Mr. Richard Egan of the Cincinnati Redlegs presents several classic cardboard maladies all in one go. You can clearly see the rounded corners that have plagued the card collector from time immortal. He also exhibits several frightful creases radiating out from his top center, one of which has run down the entirety of the card, bisecting the face, and some would say the very soul, of the subject. How much misfortune can be heaped upon one card, I ask you?



Not for the squeamish. If you dare, feast your eyes upon one of the biggest mysteries in the annals of collectable cardboarddom. As if it weren’t enough that Curley Ogden already suffered from several more mundane maladies, at some point in his 70+ year existence, someone deemed it necessary to cut the top right hand corner off of him, forever denying him of his former grandeur. I defy you to formate a hypothesis as to why this was done.

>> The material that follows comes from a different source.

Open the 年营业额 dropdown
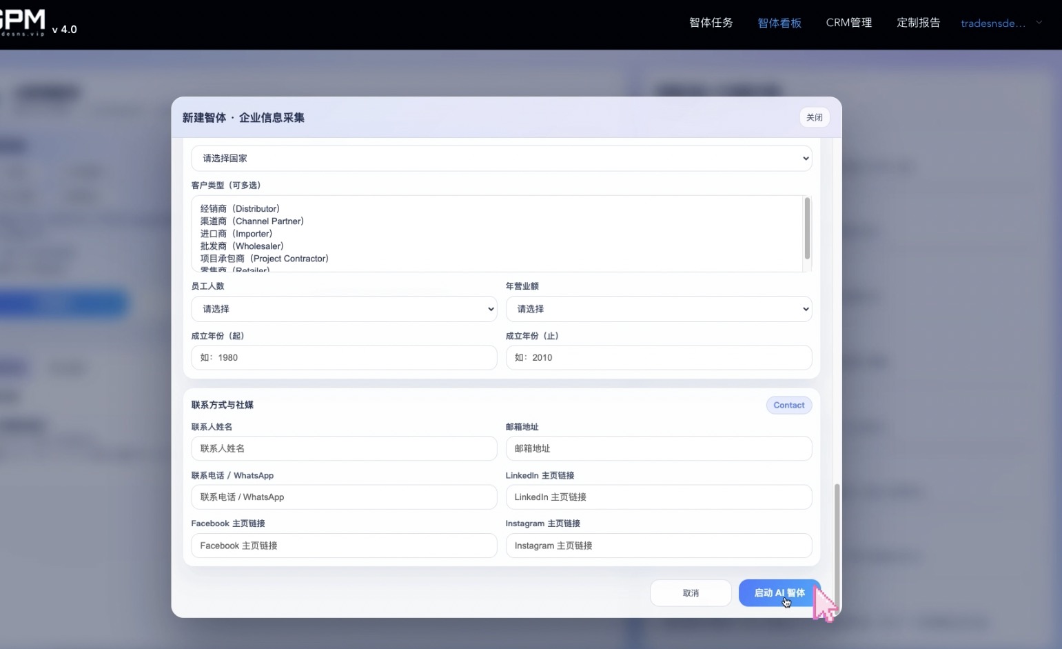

Mindless violence towards innocent cardboard is never acceptable in civilized society.


I give you Kenneth Raffensberger, the man for which this particular malady was named. Behold, the Raffensberger Rash.


Some say we are surrounded by the souls of those who have moved on. Some say those souls are trying to communicate with us, and sometimes that communication takes place in cryptic ways. I present for your consideration the back of this 1960 Wynn Hawkins card. Some lost soul has scratched out the name “Cleveland Indians” and mysteriously written in “Minn. T”. Wynn Hawkins was never traded from the Indians to the Twins, however. Mysterious.

Frank Baumann is not like you or I. Frank Baumann was born in a cloud of toxic gas. If he were to breathe in the freshness of a seaside breeze he would die as sure as if we sucked on the business end of a tailpipe.